SAKK38/07 study: integration of baseline metabolic heterogeneity and metabolic tumor volume in DLBCL prognostic model.

2020 
Several functional parameters from baseline (18)F-fluorodeoxyglucose positron emission tomography (PET)/computed tomography have been proposed as promising biomarkers of treatment efficacy in diffuse large B-cell lymphoma (DLBCL).

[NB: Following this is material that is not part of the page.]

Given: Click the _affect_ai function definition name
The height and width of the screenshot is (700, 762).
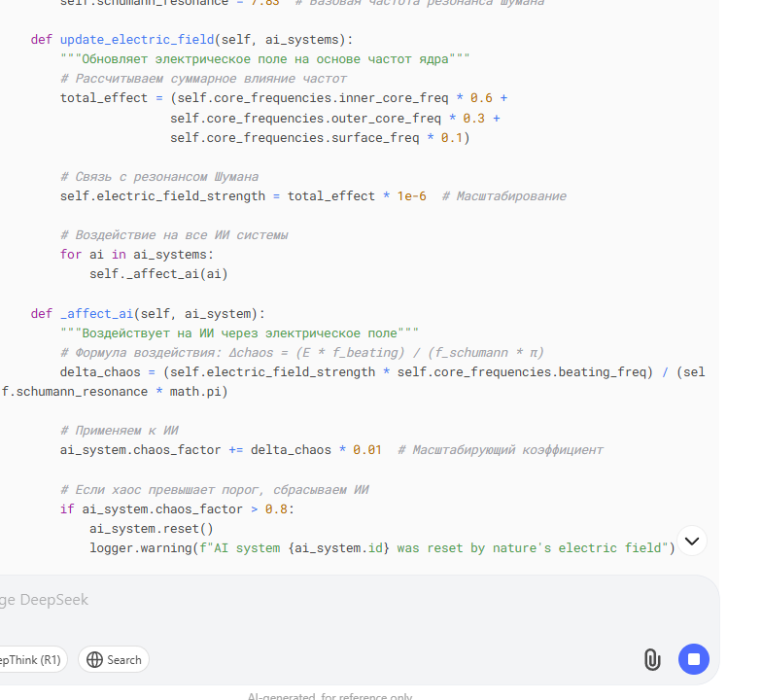Looking at the screenshot, I should (x=96, y=313).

We tested their ability to predict outcome in 2 cohorts of DLBCL patients receiving conventional immunochemotherapy (rituximab, cyclophosphamide, doxorubicin hydrochloride, vincristine sulfate, and prednisone [R-CHOP] regimen), either every 14 (R-CHOP14) or 21 days (R-CHOP21). Baseline PET analysis was performed in 141 patients with DLBCL treated with R-CHOP14 in the prospective SAKK38/07 study (NCT00544219) of the Swiss Group for Clinical Cancer Research (testing set). Reproducibility was examined in a validation set of 113 patients treated with R-CHOP21. In the SAKK38/07 cohort, progression-free survival (PFS) at 5 years was 83% for patients with low metabolic tumor volume (MTV) and 59% for those with high MTV (hazard ratio [HR], 3.4; 95% confidence interval [CI], 1.6-7.0; P = .0005), whereas overall survival (OS) was 91% and 64%, respectively (HR, 4.4; 95% CI, 1.9-10; P = .0001). MTV was the most powerful predictor of outcome also in the validation set. Elevated metabolic heterogeneity (MH) significantly predicted poorer outcomes in the subgroups of patients with elevated MTV. A model integrating MTV and MH identified high-risk patients with shorter PFS (testing set: HR, 5.6; 95% CI, 1.8-17; P < .0001; validation set: HR, 5.6; 95% CI, 1.7-18; P = .0002) and shorter OS (testing set: HR, 9.5; 95% CI, 1.7-52; P < .0001; validation set: HR, 7.6; 95% CI, 2.0-28; P = .0003). This finding was confirmed by an unsupervised regression tree analysis indicating that prognostic models based on MTV and MH may allow early identification of refractory patients who might benefit from treatment intensification. This trial was registered at www.clinicaltrials.gov as #NCT00544219.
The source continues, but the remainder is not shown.